[BEGIN Text passage]

Your flight to the major airline hub reaches cruising altitude without incident. While you consider checking the in-flight menu for one of those drinks that come with a little umbrella, you are interrupted by the kid sitting next to you.

Their handheld game console won't turn on! They ask if you can take a look.

You narrow the problem down to a strange infinite loop in the boot code (your puzzle input) of the device. You should be able to fix it, but first you need to be able to run the code in isolation.

The boot code is represented as a text file with one instruction per line of text. Each instruction consists of an operation (acc, jmp, or nop) and an argument (a signed number like +4 or -20).

  • acc increases or decreases a single global value called the accumulator by the value given in the argument. For example, acc +7 would increase the accumulator by 7. The accumulator starts at 0. After an acc instruction, the instruction immediately below it is executed next.
  • jmp jumps to a new instruction relative to itself. The next instruction to execute is found using the argument as an offset from the jmp instruction; for example, jmp +2 would skip the next instruction, jmp +1 would continue to the instruction immediately below it, and jmp -20 would cause the instruction 20 lines above to be executed next.

[END Text passage]
[BEGIN Source data]

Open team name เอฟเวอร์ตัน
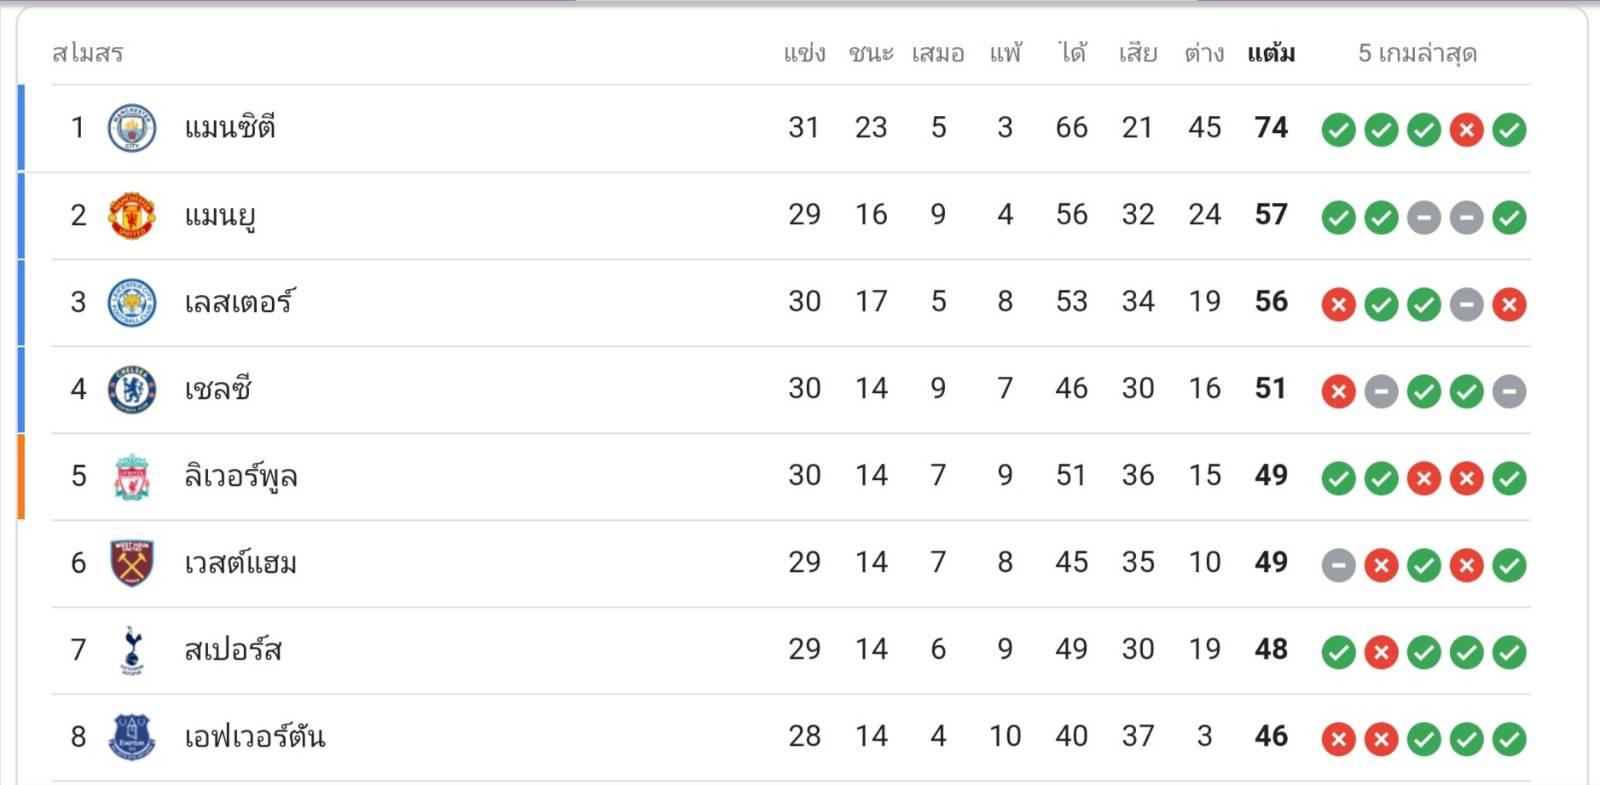(255, 737)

[END Source data]

• Parts of the exercise
A) Answer these about the game console passage:
(i) What device belongs to the kid sitting next to you?
(ii) At what value does the accumulator start?
(iii) According to the passage, what would jmp +2 do?
B) Pick up the game console passage after its last sentence and carry it on.

• The answers
A)
(i) A handheld game console.
(ii) 0.
(iii) It would skip the next instruction.

B)
  • nop stands for No OPeration - it does nothing. The instruction immediately below it is executed next.

For example, consider the following program:

nop +0
acc +1
jmp +4
acc +3
jmp -3
acc -99
acc +1
jmp -4
acc +6

These instructions are visited in this order:

nop +0  | 1
acc +1  | 2, 8(!)
jmp +4  | 3
acc +3  | 6
jmp -3  | 7
acc -99 |
acc +1  | 4
jmp -4  | 5
acc +6  |

First, the nop +0 does nothing. Then, the accumulator is increased from 0 to 1 (acc +1) and jmp +4 sets the next instruction to the other acc +1 near the bottom. After it increases the accumulator from 1 to 2, jmp -4 executes, setting the next instruction to the only acc +3. It sets the accumulator to 5, and jmp -3 causes the program to continue back at the first acc +1.

This is an infinite loop: with this sequence of jumps, the program will run forever. The moment the program tries to run any instruction a second time, you know it will never terminate.

Immediately before the program would run an instruction a second time, the value in the accumulator is 5.

Run your copy of the boot code. Immediately before any instruction is executed a second time, what value is in the accumulator?

Part 2

After some careful analysis, you believe that exactly one instruction is corrupted.

Somewhere in the program, either a jmp is supposed to be a nop, or a nop is supposed to be a jmp. (No acc instructions were harmed in the corruption of this boot code.)

The program is supposed to terminate by attempting to execute an instruction immediately after the last instruction in the file. By changing exactly one jmp or nop, you can repair the boot code and make it terminate correctly.

For example, consider the same program from above:

nop +0
acc +1
jmp +4
acc +3
jmp -3
acc -99
acc +1
jmp -4
acc +6

If you change the first instruction from nop +0 to jmp +0, it would create a single-instruction infinite loop, never leaving that instruction. If you change almost any of the jmp instructions, the program will still eventually find another jmp instruction and loop forever.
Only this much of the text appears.